The Port Arthur News
PORT ARTHUR —
The Texas Parks & Wildlife Department (TPWD) had a great new project called the Neighborhood Fishin’ Program (NFP) that directly targets this kind of fishing in urban areas.
“ Neighborhood Fishin’ is a program that provides year-round recreational fishing opportunities in major urban areas, emphasizing youth and family participation,” said Craig Bonds TPWD Region 3 Inland Fisheries Director.
“Success of the program relies upon an effective partnership between TPWD businesses, local governments, volunteers and users. This program is expected to increase participation in fishing while attracting more urban/sub-urban youth and families to public parks.”
Bonds said as part of the program, selected public park lakes receive frequent stockings of catfish throughout the summer, and trout throughout the winter.
Fishing-related information (how-to-fish, fish identification, etc.) are available at each lake and “would-be” anglers have access to basic fishing equipment at little or no charge.
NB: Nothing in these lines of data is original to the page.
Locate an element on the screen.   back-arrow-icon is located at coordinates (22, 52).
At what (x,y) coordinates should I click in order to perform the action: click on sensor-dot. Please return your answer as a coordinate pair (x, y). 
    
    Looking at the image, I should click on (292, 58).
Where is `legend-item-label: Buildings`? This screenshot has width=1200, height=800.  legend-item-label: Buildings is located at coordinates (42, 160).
“City partnerships are in place for each of the lakes in the program; cities contribute a proportion of program costs; this contribution amounted to about 19 percent of program costs in 2011,” Bonds said.
“The Neighborhood Fishin’ program receives a large portion of its support from funds donated by the Texas Bass Classic Foundation. Gulf States Toyota, based in Houston Texas, is the primary benefactor of the Texas Bass Classic Foundation. Other private partners assist with funding specific lakes within the program.”
The target audience for this program is adults 25-54 years of age with children who live within a ten-mile radius of the TPWD stocked lakes.
“These busy urbanites do not have much time and either do not know how to fish or simply are not aware of this close, easy-to-use fishing opportunity. Many are dual-income or single working parents who would like to spend more quality time with their children,” Bonds said.
“And that is exactly what we would like to help facilitate.”
For a complete list of participating locations and more information on the program go to http://www.tpwd.state.tx.us/fishboat/fish/management/stocking/urban_catfish.phtml
Speaking of neighborhood fishing here are a few tips to learn for helping you fish local bank access areas on the coast.
In canals cutting through coastal subdivisions and marsh lakes intersecting highways land bound anglers tend to fish with dead shrimp. It does catch fish but usually non-target fish like croaker, hardheads and pinfish and it also draws in crabs. Get a cast net and use live bait. Mullet, shad and croaker will get you a much better shot at catching reds, specks and flounder than dead shrimp ever will.
Many of the bank spots on the coast have thick oyster growth and many tangles. Fishing your live bait or soft plastic under a popping cork can save you much frustration and also help draw strikes by creating the sounds of feeding fish.